Almost three-quarters of the Blackbirds breeding in this country may be resident but others winter in France and yet others (particularly from Scotland and northern England) head for Ireland. Their places here are occupied by migrants from Scandinavia, Denmark and Germany. Some of these Blackbirds, more noticeably the males, display “continental” like features of sooty colouration, entirely dark bills, scalloped breast feathers and finely speckled throats. 

A southerly breeze and blowy net hindered our Linnet catch but we still gathered another seven individuals and so reached a total of 204 for this autumn. This is a great result so far with more to come and thanks are due to Farmers R and H for their support & encouragement during this and other years.  

There’s no shortage of Greenfinch so far this autumn as testified by our catching of another nine that gave a total of 50 Greenfinch here during September, October and early November. 

After a number of years in the population doldrums there’s little doubt that “green linnets”, Greenfinches, made something of a comeback during 2021. 

Total birds caught on Monday - 7 Linnet, 9 Greenfinch, 3 Blackbird, 2 Redwing, 1 Wren, 1 Blue Tit. 

On Tuesday the rain lasted all day long, not good for the already muddy paths we planned to tread on Wednesday morning. 

Wednesday seemed fine at 0630 until we started to erect the first net and then half way through came a few spots of rain that became even heavier when the heavens opened. There was no option but to carry on and then close the net until the rain stopped after about fifteen minutes. 

The sky remained grey and overcast, the morning quite unlike the one forecast except for a welcome wind of zero.  We caught 14 new birds - 6 Linnet, 3 Chaffinch, 2 Greenfinch, 1 Robin, 1 Wren and 1 Blackbird. 
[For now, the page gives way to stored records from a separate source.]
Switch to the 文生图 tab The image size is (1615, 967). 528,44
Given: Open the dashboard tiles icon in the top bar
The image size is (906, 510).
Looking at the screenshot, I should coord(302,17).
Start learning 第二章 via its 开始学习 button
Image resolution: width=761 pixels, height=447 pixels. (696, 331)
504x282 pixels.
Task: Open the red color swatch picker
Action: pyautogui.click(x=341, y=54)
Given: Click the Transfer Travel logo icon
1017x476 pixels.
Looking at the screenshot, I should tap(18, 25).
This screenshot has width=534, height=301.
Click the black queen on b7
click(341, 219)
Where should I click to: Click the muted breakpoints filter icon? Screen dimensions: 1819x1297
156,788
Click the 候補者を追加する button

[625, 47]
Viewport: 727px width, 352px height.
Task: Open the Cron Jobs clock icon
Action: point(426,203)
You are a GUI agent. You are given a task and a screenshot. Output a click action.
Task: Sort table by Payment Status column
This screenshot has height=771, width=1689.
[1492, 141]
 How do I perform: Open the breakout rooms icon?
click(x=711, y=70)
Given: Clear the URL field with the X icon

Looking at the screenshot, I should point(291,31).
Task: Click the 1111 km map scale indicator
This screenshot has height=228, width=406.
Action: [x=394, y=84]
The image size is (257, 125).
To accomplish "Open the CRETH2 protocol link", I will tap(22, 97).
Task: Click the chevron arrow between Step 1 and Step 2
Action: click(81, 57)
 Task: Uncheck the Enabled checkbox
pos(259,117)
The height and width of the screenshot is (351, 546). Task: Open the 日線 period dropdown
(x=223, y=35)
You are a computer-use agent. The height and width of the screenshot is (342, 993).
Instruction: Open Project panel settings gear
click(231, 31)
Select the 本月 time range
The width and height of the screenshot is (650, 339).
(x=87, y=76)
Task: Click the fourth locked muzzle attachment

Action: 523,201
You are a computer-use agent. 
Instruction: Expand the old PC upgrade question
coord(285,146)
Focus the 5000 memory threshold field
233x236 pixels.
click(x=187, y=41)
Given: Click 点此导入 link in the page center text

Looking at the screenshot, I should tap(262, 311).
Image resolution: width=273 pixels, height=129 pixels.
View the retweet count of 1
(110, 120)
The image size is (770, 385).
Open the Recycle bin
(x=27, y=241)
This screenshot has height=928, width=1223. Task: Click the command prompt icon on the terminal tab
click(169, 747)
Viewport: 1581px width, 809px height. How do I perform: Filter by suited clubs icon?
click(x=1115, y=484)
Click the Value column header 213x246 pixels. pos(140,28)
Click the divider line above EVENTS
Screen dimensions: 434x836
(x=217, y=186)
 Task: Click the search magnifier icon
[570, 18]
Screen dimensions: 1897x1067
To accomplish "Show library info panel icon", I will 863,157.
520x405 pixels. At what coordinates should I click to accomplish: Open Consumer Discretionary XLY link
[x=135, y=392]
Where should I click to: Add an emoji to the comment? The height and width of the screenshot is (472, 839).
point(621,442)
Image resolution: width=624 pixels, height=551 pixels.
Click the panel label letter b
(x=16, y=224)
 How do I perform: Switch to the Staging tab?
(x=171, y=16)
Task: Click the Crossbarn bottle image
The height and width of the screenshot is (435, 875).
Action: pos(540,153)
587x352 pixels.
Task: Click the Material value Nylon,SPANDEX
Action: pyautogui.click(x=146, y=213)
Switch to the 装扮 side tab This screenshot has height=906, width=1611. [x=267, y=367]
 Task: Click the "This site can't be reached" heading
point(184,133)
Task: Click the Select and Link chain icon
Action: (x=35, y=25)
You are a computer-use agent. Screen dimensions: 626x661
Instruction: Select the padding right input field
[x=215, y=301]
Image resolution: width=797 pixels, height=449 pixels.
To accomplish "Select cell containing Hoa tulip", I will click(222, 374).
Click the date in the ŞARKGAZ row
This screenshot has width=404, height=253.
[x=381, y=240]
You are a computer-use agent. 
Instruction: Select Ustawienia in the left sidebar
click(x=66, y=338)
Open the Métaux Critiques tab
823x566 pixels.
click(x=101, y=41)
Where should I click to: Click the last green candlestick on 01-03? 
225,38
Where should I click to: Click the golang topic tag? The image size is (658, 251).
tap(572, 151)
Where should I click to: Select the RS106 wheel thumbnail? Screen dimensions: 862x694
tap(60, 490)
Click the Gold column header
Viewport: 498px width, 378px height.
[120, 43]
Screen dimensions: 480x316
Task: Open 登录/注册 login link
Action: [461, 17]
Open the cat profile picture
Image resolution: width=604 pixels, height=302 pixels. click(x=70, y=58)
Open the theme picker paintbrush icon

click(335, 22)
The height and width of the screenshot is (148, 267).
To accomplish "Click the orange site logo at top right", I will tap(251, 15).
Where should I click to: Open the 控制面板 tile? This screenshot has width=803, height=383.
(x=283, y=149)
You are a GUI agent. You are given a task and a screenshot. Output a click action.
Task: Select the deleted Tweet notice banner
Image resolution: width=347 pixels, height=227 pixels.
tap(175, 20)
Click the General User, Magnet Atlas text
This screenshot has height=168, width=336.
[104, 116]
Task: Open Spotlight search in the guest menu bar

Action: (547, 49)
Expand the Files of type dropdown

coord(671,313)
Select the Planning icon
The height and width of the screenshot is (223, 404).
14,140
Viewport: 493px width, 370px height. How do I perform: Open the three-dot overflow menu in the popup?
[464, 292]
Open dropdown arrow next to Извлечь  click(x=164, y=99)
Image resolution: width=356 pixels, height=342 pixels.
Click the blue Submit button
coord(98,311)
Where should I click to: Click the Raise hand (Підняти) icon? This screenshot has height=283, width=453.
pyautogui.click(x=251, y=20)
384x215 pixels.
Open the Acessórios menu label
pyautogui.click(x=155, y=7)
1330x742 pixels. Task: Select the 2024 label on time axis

Understandably the Linnets seemed reluctant to drop and feed in the saturated seed plot with the maximum seen about 60 birds milling around in contrast to the bigger flocks of late. It was as if by some unknown method of communication the Linnets knew to go elsewhere for a feed.  

The second year male Blackbird was another “continental” type with an above average wing length of 133mm and a healthy weight of 101gm. 

At this time of year it’s not only thrushes that may come from further afield and it was striking this morning how all three Chaffinches were not only adults but also of slightly larger dimensions than typical UK Chaffinches. The males came in at wing lengths of 92mm and 90mm respectively while the female’s wing gave up a whopping measurement of 87mm. 


In between birding was hindered by the weather but we noted good numbers of Lapwing, Curlew and Starling. 

We watched a Sparrowhawk very nearly take a Linnet in flight, a drama eclipsed by the sight of a Merlin in relentless, twisting, turning and stooping dive bombing pursuit of a single Linnet. After a few close shaves the Linnet finally evaded capture when after a minute or so the Merlin gave up the chase to rest on a fence post. 

Birding doesn't get much better than encounters like those two.